◆ Extrait du texte ◆
Le site deadline annonce que Juan Carlos Fresnadillo serait engagé sur un film américain, avec Shia Leboeuf ... http://www.deadline.com/2013/05/cannes-28-weeks-later-helmer-juan-carlos-fresnadillo-and-shia-labeouf-take-villain-turn/
Auparavant il avait été pressenti pour diriger l'adaptation de bioshock mais Ken Levine ne semblait pas lui faire confiance et finalement le projet a été annulé.
Lié à cela le four qu'a subi intruders au box office - Les sites de geeks l'évoquent à peine quand ils parlent du réalisateur - les dernières années n'ont pas dû être faciles pour lui Smile.
au niveau cinéma fantastique, j'ai vu le dernier Rob Zombie, the lords of salem, un petit film, plutôt charmant, sur la hantise qu'est la cinéphilie, avec comme métaphore une malédiction portée sur la descendance des femmes dans la ville de Salem. Ca ressemble assez à du Carpenter, première manière.

(Entrées de la collection)
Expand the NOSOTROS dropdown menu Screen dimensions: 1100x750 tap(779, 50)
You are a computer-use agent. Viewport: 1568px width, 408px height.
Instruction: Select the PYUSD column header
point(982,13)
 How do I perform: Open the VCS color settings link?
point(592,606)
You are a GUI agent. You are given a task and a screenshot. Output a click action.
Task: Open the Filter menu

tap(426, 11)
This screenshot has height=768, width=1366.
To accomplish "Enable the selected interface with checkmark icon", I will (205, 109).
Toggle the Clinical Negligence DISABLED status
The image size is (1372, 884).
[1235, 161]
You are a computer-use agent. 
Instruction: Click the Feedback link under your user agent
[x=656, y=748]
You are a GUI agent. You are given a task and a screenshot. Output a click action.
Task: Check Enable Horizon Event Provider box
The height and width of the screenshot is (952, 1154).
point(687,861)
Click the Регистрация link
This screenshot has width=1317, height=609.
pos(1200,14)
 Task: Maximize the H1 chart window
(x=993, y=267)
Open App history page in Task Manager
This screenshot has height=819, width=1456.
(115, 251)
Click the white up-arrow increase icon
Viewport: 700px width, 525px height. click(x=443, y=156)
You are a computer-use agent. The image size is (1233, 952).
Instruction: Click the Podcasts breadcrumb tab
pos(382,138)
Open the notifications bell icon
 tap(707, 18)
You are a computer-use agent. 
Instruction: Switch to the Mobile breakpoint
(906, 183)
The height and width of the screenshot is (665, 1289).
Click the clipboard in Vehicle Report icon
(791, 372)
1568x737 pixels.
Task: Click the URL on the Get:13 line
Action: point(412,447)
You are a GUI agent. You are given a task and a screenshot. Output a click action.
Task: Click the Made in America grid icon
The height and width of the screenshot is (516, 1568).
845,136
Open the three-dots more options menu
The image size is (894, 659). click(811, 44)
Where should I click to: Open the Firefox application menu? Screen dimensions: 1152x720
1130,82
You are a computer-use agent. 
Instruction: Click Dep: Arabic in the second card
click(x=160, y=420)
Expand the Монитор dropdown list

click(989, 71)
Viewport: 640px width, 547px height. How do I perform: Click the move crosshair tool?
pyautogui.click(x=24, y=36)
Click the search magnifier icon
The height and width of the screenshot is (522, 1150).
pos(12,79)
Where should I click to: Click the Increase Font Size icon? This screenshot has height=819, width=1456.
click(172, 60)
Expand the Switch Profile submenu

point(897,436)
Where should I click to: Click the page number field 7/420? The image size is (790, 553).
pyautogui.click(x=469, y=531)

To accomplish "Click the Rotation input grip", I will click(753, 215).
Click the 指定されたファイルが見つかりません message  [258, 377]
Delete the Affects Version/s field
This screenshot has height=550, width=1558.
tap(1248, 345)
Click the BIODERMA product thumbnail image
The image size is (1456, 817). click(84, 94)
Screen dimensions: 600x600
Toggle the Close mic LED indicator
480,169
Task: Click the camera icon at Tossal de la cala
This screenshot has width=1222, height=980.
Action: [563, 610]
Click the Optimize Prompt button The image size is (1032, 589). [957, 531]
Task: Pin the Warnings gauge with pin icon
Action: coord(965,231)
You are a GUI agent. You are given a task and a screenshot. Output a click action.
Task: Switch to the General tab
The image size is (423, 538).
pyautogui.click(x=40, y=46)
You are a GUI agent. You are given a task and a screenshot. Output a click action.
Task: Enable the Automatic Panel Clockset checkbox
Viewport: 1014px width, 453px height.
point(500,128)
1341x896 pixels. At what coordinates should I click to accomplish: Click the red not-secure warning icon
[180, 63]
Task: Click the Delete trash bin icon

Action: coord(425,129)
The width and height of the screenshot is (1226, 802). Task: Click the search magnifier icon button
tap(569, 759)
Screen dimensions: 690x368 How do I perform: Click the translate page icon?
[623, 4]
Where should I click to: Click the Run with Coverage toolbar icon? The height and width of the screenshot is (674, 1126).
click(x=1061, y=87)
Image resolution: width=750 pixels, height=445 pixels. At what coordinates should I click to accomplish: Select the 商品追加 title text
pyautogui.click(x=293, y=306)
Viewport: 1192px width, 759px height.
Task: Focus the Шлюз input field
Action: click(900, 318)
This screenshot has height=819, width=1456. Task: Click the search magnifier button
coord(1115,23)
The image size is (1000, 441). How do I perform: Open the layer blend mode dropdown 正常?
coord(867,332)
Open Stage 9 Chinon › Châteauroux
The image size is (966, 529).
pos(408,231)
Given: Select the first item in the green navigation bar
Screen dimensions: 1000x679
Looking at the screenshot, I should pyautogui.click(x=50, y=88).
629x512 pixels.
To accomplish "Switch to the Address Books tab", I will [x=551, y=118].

◆ Consignes ◆
1) Recopiez l'extrait de « au niveau cinéma » jusqu'à « Carpenter, première manière. » inclus, en remplaçant « charmant » par « séduisant ».
2) D'après l'extrait, quelle adaptation Juan Carlos Fresnadillo avait-il auparavant été pressenti pour diriger ?

◆ Corrigé des exercices ◆
1)
au niveau cinéma fantastique, j'ai vu le dernier Rob Zombie, the lords of salem, un petit film, plutôt séduisant, sur la hantise qu'est la cinéphilie, avec comme métaphore une malédiction portée sur la descendance des femmes dans la ville de Salem. Ca ressemble assez à du Carpenter, première manière.

2) L'adaptation de bioshock.